The students watched one another, gasping and smiling at the flow and lines their friends produced.
The motion of aerial dance is fluid, but the prop can seem at times like a hindrance between dancer and movement. But as the workshop went on, those moments of clarity — when the dancer worked with the sling as a partner in a duet rather than as an obstacle — became more frequent. So did smiles and gasps of comprehension.
“It’s really fun,” Makala said. “It feels so cool because you’re spinning and swinging around and doing all this stuff off the ground.”
Melissa Calhoon said she had tried many styles of dance during her life, but this was the first time she had ever flown.
“It’s great to work with an object like this, one that’s so loose and you have so little control over. It’s just playful and fun,” she said.
Craft used simple directions when teaching each technique.
She would simply explain the “start and stop,” or “pendulum,” then allow the students to play and explore.

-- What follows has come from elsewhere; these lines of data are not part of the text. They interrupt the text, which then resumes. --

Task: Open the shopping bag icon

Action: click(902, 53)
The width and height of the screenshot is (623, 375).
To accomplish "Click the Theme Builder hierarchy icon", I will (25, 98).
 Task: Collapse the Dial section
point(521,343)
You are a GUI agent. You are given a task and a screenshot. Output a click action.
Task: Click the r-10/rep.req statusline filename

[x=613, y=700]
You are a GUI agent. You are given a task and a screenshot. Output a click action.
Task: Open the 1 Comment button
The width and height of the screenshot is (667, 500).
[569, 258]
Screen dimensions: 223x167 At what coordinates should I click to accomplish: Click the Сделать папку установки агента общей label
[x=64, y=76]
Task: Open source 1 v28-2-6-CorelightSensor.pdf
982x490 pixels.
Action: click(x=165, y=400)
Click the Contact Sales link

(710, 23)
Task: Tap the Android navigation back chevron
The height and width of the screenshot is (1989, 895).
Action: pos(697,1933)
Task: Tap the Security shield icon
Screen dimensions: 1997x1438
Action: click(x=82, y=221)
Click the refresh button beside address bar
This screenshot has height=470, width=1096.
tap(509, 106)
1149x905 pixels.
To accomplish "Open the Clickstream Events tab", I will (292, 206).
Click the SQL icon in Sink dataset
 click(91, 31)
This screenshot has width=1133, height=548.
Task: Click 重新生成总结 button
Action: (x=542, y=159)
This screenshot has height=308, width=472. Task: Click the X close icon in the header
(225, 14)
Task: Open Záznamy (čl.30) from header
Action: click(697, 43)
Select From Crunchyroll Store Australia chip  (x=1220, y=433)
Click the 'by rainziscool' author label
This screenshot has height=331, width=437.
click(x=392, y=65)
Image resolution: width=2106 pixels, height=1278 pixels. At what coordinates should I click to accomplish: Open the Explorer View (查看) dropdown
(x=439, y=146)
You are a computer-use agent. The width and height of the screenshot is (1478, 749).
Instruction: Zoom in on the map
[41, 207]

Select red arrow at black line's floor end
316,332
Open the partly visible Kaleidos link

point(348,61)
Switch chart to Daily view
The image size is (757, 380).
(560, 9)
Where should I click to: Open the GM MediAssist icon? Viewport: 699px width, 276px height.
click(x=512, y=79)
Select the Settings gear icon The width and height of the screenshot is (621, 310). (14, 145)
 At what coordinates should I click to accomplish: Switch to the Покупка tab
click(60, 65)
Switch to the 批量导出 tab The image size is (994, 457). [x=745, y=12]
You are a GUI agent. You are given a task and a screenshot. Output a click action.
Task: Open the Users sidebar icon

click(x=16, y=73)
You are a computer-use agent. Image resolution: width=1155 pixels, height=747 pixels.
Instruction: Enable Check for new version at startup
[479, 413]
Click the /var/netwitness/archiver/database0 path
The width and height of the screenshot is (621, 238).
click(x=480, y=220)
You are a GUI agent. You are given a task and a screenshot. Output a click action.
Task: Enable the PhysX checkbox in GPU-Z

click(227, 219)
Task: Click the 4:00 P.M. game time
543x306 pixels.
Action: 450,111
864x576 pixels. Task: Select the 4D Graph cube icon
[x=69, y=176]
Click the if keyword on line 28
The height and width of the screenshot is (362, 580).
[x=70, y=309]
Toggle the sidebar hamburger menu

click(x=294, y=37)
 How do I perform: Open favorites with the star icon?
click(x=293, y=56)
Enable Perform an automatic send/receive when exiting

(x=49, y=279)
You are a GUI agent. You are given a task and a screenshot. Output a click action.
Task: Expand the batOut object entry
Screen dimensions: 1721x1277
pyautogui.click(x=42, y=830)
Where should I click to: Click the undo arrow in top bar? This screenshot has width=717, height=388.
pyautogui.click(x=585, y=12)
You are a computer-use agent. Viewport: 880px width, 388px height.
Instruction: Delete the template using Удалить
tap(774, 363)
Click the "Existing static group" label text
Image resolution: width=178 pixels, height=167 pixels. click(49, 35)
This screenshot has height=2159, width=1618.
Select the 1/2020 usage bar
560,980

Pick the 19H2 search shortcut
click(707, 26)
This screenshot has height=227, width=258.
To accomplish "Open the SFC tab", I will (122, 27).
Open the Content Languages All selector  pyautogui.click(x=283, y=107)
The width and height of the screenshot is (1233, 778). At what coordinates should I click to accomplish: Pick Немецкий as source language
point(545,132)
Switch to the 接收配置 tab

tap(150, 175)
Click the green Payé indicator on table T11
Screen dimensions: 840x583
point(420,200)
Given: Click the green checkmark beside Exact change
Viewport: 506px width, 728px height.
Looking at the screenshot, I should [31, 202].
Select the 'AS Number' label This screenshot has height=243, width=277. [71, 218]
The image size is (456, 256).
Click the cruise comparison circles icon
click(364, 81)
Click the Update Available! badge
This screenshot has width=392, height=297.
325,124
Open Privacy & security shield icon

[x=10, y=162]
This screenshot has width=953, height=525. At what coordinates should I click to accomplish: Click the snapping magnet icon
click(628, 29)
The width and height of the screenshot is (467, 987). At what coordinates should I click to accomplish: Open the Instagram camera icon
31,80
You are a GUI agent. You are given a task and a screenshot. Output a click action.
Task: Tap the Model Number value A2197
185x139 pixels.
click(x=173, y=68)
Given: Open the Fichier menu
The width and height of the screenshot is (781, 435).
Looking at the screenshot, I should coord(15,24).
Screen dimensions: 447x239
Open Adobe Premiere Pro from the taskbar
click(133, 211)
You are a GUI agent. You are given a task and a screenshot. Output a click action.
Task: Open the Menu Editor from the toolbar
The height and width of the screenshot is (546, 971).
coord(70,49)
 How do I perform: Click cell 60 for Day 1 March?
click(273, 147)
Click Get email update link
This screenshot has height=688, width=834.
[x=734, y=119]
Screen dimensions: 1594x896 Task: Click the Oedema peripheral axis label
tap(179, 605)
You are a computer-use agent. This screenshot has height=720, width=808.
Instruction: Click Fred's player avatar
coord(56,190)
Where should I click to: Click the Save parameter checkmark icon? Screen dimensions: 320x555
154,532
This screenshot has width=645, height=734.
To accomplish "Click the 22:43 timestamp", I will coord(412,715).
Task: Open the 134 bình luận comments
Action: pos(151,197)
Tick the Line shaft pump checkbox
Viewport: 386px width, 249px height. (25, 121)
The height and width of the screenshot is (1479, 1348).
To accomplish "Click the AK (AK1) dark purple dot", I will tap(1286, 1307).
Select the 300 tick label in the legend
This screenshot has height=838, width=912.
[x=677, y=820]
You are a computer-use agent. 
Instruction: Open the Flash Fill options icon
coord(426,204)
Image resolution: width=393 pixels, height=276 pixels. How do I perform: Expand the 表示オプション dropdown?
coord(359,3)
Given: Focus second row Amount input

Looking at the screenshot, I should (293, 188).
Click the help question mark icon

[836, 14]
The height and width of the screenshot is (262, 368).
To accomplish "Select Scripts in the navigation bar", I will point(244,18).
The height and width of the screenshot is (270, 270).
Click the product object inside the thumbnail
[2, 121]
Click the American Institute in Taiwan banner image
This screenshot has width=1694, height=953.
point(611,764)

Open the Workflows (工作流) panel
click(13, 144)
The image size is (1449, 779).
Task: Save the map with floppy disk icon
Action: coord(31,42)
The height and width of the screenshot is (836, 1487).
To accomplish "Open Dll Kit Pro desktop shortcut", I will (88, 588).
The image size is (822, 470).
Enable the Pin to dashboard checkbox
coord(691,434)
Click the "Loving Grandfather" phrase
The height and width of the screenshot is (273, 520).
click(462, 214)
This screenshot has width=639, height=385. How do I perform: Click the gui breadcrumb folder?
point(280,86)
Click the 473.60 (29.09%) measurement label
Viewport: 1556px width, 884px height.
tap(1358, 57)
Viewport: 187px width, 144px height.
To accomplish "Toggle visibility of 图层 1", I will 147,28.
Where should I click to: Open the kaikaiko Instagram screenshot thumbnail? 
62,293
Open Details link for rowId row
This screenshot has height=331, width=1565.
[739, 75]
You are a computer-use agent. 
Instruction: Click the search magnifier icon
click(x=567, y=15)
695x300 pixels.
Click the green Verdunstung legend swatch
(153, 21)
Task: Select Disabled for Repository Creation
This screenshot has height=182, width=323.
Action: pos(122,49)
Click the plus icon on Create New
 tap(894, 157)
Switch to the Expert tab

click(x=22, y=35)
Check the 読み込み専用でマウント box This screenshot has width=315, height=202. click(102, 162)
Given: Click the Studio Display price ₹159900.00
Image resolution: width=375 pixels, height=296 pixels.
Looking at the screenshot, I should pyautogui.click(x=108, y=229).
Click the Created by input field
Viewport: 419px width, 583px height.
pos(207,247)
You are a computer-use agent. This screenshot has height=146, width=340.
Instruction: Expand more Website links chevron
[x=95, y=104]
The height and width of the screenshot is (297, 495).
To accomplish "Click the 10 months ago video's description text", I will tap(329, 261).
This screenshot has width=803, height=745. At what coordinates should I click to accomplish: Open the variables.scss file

Courtney Anderson, who previously has taken aerial dance classes, said she couldn’t help reverting to her favorite move: lying horizontal on the sling, curling up into a little ball and using the momentum to gracefully spin.
Aerial dance, as the students discovered, is not unlike the movement of swinging on a jungle gym or playing on a swing set.
“It feels like you’re a kid again,” Anderson said.
The Steamboat community will have another chance to experience dance in flight when the Perry-Mansfield Pre-Professional Intensive dance program culminates with “An Evening of Dance” the weekend of July 21.
For the fourth year, Craft will choreograph an aerial piece with Perry-Mansfield students for the show. This year’s piece will be a series of solos and duets telling the stories of five Beatles songs.
Though the audience won’t be up in the slings for those performances, Craft said a great aerial dance takes the observers on a flight.
“We always hope the audience leaves with the sense that they flew, as well,” she said.